- Work to complete:
Return each line of the records below that contains the word "Sort".

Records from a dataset
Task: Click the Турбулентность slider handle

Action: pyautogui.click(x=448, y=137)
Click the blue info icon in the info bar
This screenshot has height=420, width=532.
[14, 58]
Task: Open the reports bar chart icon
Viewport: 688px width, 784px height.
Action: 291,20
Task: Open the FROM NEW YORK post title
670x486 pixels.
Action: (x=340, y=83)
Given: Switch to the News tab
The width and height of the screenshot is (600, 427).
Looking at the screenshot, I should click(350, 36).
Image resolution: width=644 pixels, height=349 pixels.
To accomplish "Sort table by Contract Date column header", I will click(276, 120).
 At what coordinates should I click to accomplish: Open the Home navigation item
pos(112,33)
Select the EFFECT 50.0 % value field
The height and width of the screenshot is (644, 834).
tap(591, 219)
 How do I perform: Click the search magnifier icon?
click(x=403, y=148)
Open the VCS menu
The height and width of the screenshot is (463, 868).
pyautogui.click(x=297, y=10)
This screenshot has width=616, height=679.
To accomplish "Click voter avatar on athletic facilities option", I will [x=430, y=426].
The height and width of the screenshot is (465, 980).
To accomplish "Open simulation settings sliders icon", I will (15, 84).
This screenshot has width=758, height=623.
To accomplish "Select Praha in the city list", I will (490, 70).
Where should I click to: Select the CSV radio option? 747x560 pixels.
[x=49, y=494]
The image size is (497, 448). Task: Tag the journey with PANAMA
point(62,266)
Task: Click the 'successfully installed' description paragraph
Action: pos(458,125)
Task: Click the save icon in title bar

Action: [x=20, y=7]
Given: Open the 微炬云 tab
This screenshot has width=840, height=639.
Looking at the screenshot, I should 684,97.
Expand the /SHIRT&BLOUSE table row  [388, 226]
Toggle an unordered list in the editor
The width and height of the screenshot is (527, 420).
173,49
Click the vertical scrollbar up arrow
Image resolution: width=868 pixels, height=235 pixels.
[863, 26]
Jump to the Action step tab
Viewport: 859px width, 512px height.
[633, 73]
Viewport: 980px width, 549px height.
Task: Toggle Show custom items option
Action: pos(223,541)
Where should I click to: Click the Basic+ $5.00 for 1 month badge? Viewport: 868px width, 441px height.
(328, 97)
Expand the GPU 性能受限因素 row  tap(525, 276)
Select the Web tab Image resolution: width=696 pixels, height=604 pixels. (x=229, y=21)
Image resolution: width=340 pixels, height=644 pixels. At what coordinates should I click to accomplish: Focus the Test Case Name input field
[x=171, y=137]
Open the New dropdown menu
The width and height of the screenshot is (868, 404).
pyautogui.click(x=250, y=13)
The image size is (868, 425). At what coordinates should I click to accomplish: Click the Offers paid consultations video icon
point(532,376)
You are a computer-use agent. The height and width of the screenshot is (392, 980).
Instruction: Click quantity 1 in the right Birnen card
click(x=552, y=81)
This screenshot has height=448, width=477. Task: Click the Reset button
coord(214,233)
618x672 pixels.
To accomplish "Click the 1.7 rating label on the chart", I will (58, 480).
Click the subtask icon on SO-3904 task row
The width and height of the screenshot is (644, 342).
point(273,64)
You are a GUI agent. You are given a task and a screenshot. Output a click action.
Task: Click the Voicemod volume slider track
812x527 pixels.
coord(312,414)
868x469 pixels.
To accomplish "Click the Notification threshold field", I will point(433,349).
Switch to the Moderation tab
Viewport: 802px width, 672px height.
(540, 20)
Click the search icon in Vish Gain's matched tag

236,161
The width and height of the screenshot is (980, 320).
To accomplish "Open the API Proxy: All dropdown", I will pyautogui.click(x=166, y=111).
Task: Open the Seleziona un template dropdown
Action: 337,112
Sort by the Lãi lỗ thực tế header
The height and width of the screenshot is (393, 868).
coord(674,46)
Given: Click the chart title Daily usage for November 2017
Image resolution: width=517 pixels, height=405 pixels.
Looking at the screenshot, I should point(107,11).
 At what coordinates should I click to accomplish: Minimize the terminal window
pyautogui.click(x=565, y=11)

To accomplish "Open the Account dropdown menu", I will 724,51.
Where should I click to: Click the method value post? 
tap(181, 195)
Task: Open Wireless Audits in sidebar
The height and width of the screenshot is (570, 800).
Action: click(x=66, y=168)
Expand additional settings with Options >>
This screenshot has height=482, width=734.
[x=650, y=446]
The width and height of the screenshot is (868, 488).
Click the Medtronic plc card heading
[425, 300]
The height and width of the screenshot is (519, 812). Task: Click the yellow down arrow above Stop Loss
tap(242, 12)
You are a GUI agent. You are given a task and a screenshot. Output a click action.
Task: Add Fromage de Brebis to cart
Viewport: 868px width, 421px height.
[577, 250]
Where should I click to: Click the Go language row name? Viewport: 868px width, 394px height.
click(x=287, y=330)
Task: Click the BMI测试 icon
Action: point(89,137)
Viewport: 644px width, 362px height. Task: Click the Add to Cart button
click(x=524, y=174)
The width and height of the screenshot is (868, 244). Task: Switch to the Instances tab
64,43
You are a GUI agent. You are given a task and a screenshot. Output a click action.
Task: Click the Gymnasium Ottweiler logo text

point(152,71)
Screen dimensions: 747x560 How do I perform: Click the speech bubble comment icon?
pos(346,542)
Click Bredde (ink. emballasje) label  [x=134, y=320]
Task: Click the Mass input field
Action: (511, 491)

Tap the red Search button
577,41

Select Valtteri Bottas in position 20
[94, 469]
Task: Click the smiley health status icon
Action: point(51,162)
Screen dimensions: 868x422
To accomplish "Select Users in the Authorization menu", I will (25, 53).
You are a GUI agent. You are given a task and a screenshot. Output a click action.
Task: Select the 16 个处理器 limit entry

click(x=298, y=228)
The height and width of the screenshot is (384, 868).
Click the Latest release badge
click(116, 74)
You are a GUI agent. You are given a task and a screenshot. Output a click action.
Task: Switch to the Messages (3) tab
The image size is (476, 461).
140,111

- Exercise solution:
To accomplish "Sort table by Contract Date column header", I will click(276, 120).
Sort by the Lãi lỗ thực tế header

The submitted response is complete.